“This way, miss,” Gracie, who had followed along with Maude, announced, and started for the door, only to hear Dickens’s calm voice sounding oddly panicked.
“Deliveries,” he gasped.
“Oh, we should go out and supervise,” Sophie said, starting to move past the maid, when Prunella suddenly dragged her arm and moved her back into the small room, with Maude slamming the door and leaning back against it.
“We should recount the jars of honey,” Prunella announced firmly. “I believe I am way off. And did anyone see a bottle of wine? Open and half gone.”
Sophie looked at her in surprise, both for her words and her odd behavior. Was she a drinker? “I counted eighteen,” she said flatly. “And there was no wine.”

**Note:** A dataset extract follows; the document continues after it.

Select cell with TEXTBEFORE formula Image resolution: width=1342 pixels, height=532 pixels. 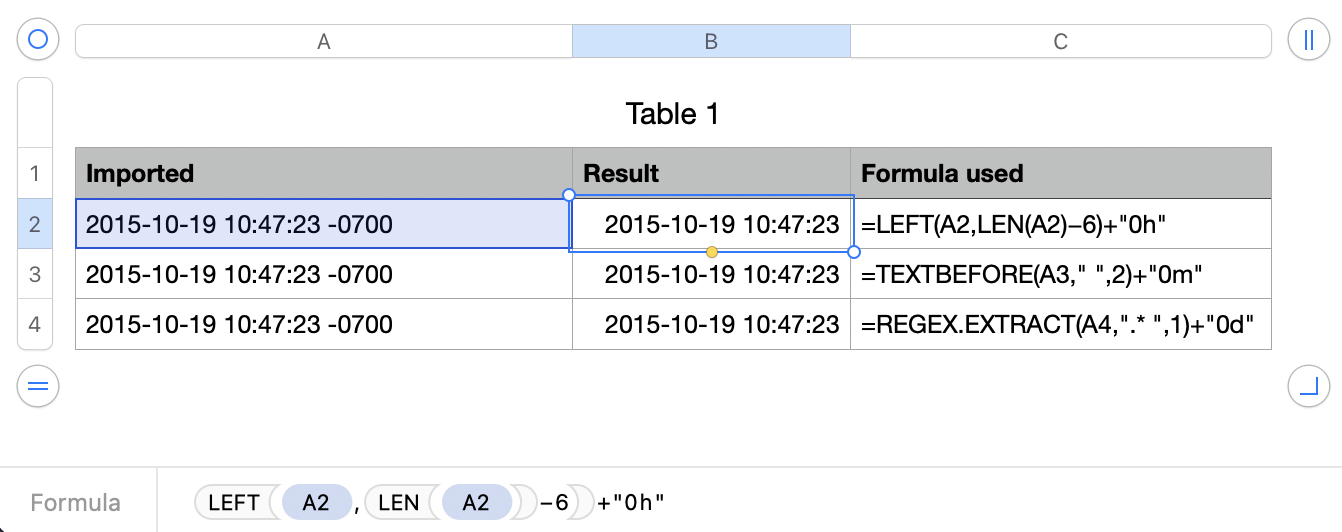click(x=1060, y=274)
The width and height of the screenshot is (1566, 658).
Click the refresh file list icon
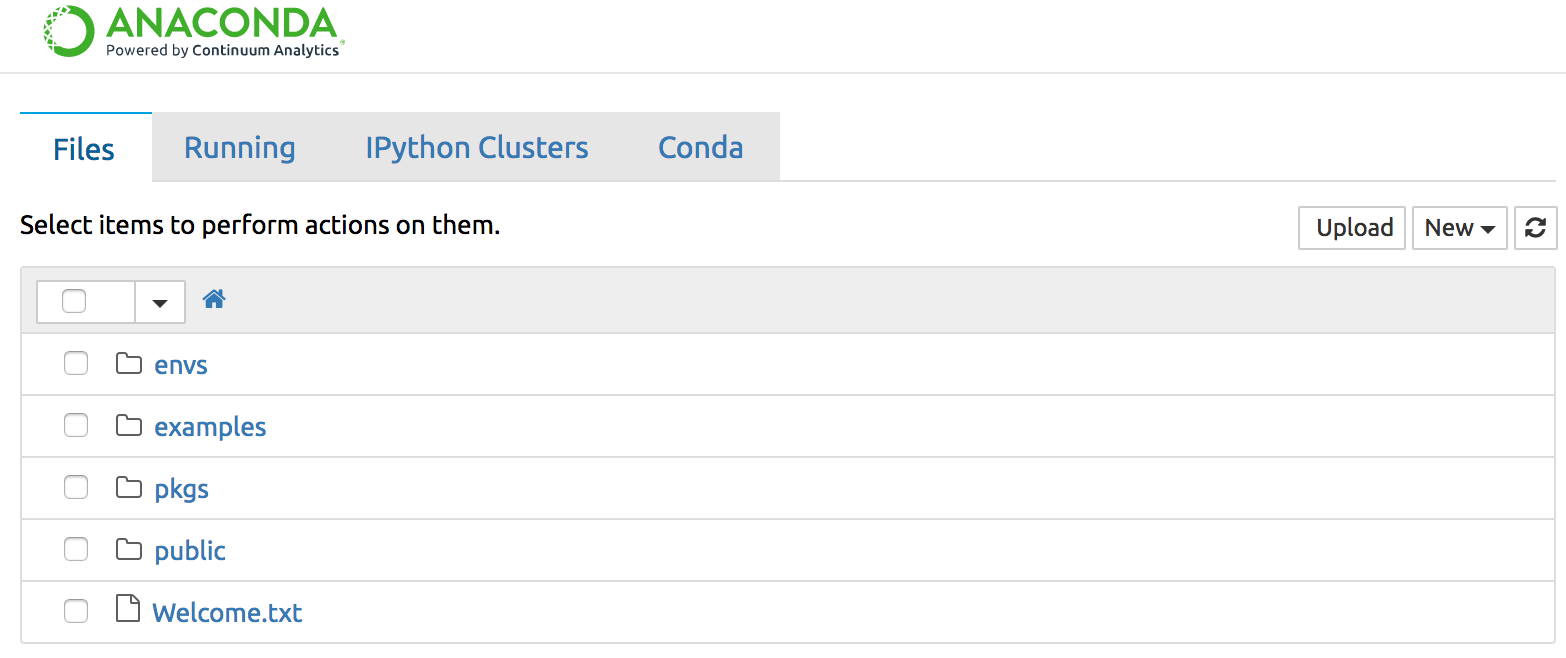tap(1535, 228)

“That’s a serious situation,” Prunella announced. “Someone’s been here getting into the wine. The footmen know better, and I can’t imagine anyone else doing it. I wouldn’t want to face Mr. Dickens, telling him wine has gone missing.”
“Wouldn’t the wine be in the cellar, with Mr. Dickens keeping the keys?” Sophie asked. She could hear voices outside the room, the sound of things moving around. “You know, I really should be out there if they’re delivering food. I need to choose what looks the freshest before I come up with a menu.”
There was a panicked look in Maude’s eyes, and she glanced at Prunella uneasily. The senior maid took over with suspicious smoothness. “I’m sure you can trust Dickens. He usually oversees deliveries of everything, including food. Nothing to worry about. Unlike this missing wine . . .”
“But I intend to change things,” Sophie said stubbornly. If she was going to finally have a chance to throw herself into cooking anything she wanted and hang the budget, then she needed to pick and choose.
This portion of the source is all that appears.